There are fluorescent lamps and halogen lamps. Replacing those is easy as you have to use fluorescent bulbs and halogen bulbs. What about CFLs, the compact fluorescent lightbulbs? And now, the LEDs, that are light-emitting diodes? Now, many bulbs also have a “lumen” or level of brightness rating.
Most important is to choose a bulb which does not exceed the requirement for the lamp that you need. Most fixtures state the maximum watts that a bulb should be. Then the next choice might be brightness. This would be lumens. Bulbs with the same watts can have different brightness. Lumens are listed on most packaging today.

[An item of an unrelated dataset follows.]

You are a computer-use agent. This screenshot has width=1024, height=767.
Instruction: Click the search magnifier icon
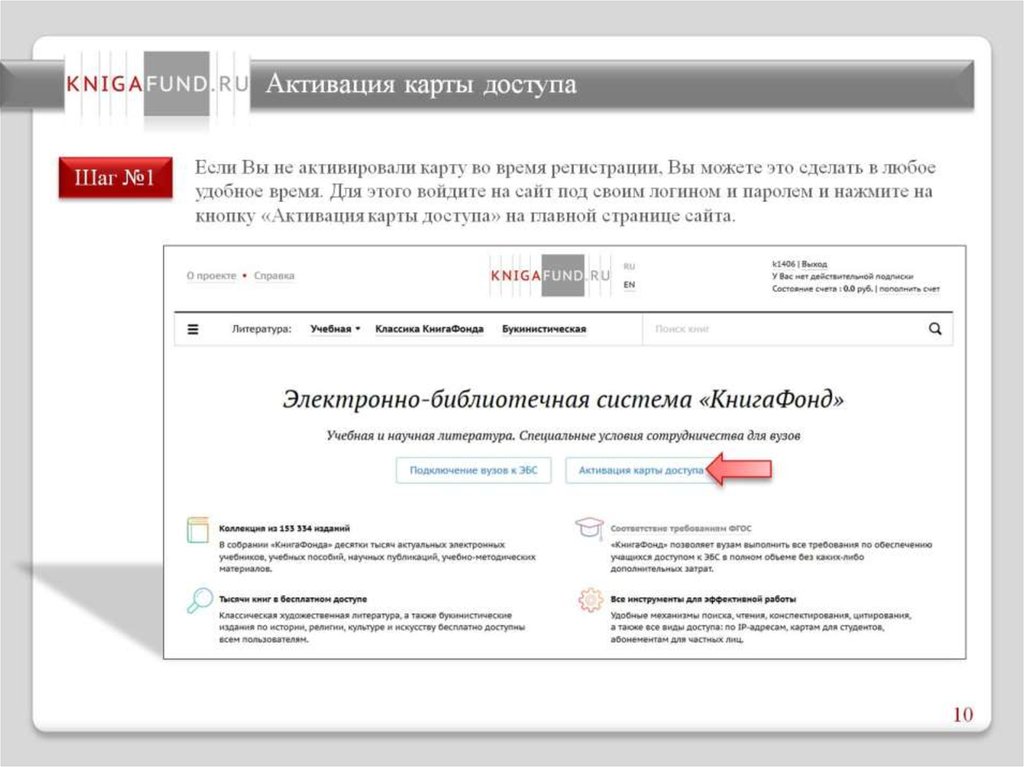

Then the choice involves buying the incandescent (“regular”), or the CFL, or the LED bulb. As you will see with the CFL and LED bulbs, on the package it will list the amount of watts that are actually used to provide the power of the bulb you are replacing. For example, for 60 watts of power for a “regular” bulb. a CFL bulb uses 14 watts of power, while an LED bulb uses only 10 watts to give 60 watts of power.
This difference in use of kilowatt hours is important, because you pay (for us, to our Powell Valley Electric Cooperative) for all your kilowatt hours (kWh) on your monthly electric bill. The current kWh rate for Powell Valley is about 10 cents.
Say you need a new 60 kilowatt bulb. The incandescent consumes 60 watts of power, the CFL 14 watts, and the LED 10 watts. So, with the above rate, if you use a bulb about 3 hours a day, for a year (about 1,000 hours) the cost for electricity would be: incandescent $6.00, CFL $1.40, LED $1.00. And this is for just one bulb. How many bulbs do you have in your house?
There is also bulb replacement. How long will each of these three bulbs last? An incandescent 60 watt bulb running 4 hours per day would be expected to last one year; the CFL 6-7 years; the LED 15-20 years.
So, although the LED bulb may cost a bit more to purchase (and the cost continues to go down, now $2 each in quantity), it pays back in cost savings in the first year. Don’t forget using LED bulbs – that require many fewer replacements – also helps keep many “regular” bulbs out of our ever growing landfills.